To the Internal Revenue Service regarding shortline railroad tax credits

To the Internal Revenue Service regarding shortline railroad tax credits

The following comments were submitted to the Internal Revenue Service on December 7, 2006. They express concern that IRS would reduce utility of the tax credit for short lines by making it impossible for shippers, contractors and suppliers to benefit from the credit while investing in rail infrastructure improvements. The credit was enacted in late 2004, and has operated thus far without regulations. All comments submitted on this subject are at the Federal Government’s regulations webpage [put “Railroad Track Maintenance Credit” (no quotations) into the keyword search field and click the Submit button; click on yellow button under “Comments” at the far right of the page].


The National Association of Railroad Passengers, an organization with approximately 20,000 individual members, has worked since 1967 for a strong U.S. passenger rail network. I am responding on behalf of the Association to your request for comments on the proposed and temporary regulations under section 45G of the Internal Revenue Code published in the Federal Register on September 8, 2006. 

Details:
REG-142270-05
RIN 1545-BE90
Railroad Track Maintenance Credit

We oppose the proposed and temporary regulations relating to the “reimbursement rule” (§1.45G-1T(c)(3)(ii))). We believe these regulations would inhibit railroad customers, contractors and suppliers from funding track rehabilitation. Their ability to fund such work is important for the viability of this tax credit, a rare example of federal policy that is supportive of rail development. 

A healthy rail freight network:
• is essential if passenger rail is to develop properly in the U.S., and
• serves the public interest in its own right, due to rail’s energy and environmental advantages, as well as to the important capacity that rail lines add to the nation’s transportation system.
Due to the expansion of both the national passenger rail market and the freight rail market, the need for rail infrastructure is growing dramatically.
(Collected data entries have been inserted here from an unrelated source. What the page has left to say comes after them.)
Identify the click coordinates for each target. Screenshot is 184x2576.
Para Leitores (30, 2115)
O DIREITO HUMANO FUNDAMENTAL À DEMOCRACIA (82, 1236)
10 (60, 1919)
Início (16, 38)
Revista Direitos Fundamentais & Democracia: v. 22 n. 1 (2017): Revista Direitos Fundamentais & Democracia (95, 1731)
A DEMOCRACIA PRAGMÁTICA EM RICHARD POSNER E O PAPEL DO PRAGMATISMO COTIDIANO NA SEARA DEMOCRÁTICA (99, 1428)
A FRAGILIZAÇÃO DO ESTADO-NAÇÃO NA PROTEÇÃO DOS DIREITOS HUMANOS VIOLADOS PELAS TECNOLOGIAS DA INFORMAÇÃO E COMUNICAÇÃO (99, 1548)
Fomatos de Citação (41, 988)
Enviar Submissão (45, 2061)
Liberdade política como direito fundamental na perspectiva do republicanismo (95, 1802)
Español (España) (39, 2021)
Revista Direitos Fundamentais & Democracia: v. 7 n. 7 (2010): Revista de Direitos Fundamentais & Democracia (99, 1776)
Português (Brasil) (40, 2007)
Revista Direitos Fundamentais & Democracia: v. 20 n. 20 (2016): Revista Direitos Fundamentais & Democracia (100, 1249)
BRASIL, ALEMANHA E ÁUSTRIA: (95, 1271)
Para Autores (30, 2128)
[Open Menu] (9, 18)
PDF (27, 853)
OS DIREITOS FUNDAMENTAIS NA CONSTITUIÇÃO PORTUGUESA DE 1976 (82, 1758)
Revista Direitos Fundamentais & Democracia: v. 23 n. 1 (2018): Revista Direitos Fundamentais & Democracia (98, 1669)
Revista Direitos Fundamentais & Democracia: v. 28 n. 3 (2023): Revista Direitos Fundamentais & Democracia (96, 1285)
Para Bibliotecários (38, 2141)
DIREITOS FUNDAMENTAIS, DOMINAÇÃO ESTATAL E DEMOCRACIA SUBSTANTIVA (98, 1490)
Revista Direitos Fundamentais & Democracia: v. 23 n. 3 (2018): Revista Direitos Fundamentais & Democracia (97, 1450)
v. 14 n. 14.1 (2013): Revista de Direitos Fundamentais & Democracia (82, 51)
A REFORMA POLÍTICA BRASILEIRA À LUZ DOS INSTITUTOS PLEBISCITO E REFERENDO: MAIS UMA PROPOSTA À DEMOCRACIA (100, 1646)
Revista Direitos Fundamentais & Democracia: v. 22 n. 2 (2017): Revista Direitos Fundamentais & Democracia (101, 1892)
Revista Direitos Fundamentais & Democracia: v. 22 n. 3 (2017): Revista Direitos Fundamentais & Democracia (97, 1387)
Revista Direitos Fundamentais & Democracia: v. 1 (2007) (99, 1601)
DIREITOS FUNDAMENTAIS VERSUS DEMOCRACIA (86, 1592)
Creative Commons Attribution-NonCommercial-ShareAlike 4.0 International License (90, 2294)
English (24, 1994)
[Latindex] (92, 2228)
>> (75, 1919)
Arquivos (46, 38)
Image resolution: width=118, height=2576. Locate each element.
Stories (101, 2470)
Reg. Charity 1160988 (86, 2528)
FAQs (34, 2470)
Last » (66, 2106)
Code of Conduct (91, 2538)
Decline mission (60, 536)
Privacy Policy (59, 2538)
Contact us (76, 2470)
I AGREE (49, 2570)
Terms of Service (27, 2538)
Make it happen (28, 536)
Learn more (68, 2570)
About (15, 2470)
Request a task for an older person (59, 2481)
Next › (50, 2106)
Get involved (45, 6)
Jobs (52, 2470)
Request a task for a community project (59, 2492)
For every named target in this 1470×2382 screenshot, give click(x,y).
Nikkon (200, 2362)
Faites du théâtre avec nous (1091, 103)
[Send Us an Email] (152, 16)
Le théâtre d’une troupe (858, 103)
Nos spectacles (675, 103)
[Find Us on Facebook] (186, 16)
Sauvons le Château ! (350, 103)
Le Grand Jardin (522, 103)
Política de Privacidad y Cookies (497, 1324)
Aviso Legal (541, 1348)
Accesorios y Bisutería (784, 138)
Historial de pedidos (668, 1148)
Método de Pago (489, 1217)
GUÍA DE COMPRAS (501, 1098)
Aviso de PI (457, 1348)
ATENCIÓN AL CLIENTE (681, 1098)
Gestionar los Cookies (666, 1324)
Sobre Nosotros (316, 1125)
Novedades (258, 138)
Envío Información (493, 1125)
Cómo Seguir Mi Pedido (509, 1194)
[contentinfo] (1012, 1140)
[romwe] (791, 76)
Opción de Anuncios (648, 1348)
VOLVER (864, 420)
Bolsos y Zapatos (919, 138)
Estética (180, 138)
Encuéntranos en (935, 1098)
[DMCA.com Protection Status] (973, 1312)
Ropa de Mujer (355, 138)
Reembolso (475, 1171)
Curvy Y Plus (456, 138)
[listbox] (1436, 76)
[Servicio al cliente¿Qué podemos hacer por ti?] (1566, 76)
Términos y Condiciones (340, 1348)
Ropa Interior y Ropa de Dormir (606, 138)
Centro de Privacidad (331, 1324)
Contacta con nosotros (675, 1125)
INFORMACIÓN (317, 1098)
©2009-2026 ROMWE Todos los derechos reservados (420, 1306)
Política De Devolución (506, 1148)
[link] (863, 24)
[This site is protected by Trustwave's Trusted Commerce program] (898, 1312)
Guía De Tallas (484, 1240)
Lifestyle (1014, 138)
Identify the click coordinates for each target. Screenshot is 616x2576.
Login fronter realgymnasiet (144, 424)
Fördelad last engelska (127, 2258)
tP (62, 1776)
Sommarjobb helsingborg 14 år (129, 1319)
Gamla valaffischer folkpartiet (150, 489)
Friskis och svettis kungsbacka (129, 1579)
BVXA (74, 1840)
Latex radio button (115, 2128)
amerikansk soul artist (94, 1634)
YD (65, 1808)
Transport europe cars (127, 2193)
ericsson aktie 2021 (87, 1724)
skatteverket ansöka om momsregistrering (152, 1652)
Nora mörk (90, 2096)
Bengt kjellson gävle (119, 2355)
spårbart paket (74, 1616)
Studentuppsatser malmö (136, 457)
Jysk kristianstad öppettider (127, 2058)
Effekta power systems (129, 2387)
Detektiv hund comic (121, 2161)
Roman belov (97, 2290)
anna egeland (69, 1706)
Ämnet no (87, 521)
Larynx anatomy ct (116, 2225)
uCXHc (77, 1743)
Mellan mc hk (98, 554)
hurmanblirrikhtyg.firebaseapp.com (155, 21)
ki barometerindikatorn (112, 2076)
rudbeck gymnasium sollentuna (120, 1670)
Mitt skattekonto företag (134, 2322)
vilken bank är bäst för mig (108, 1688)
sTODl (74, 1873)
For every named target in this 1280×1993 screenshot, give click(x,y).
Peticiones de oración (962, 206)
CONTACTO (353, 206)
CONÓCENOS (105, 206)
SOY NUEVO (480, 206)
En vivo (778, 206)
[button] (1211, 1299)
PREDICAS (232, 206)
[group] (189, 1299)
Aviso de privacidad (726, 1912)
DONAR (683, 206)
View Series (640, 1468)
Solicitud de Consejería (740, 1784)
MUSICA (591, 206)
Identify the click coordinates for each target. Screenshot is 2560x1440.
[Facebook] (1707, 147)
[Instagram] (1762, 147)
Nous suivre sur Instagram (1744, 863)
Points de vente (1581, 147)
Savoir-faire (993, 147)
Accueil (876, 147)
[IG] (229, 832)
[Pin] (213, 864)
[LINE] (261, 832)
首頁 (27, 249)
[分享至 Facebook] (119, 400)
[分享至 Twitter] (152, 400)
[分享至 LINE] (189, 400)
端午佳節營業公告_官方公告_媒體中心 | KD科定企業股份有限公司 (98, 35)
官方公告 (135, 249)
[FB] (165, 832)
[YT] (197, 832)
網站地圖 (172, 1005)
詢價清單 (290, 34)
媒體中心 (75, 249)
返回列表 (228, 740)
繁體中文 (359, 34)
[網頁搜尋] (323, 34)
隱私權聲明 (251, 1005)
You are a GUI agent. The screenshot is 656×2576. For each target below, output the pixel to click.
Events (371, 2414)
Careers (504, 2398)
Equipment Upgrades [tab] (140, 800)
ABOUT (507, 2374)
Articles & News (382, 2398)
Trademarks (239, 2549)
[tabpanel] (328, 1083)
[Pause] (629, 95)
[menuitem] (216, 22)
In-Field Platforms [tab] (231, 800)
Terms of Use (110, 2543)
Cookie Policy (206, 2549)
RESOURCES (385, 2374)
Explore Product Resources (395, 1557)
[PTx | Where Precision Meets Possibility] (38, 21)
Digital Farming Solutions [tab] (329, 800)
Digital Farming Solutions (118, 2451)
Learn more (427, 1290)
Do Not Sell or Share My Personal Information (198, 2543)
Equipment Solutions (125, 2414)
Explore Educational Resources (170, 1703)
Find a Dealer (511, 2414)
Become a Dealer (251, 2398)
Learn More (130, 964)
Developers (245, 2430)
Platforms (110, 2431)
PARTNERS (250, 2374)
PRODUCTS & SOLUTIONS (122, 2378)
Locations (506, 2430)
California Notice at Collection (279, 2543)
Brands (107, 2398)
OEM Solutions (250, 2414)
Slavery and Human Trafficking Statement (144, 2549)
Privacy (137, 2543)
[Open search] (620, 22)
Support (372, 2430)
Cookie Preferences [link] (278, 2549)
Public policy should encourage its further development. The current rehabilitation tax credit has helped do this. 

Rail infrastructure development is particularly important because, until recently, railroads were tearing up track to save money when traffic was declining. Moreover, many of the tracks now owned by short lines formerly were low priority lines of major railroads and as such were allowed to deteriorate. We believe short lines are important both because some currently handle passenger trains—more may in the future—and because all short lines are an integral part of the nation’s overall railroad network.

Again, we strongly oppose this reimbursement rule and we respectfully ask that it be withdrawn.  Thank you for considering our views.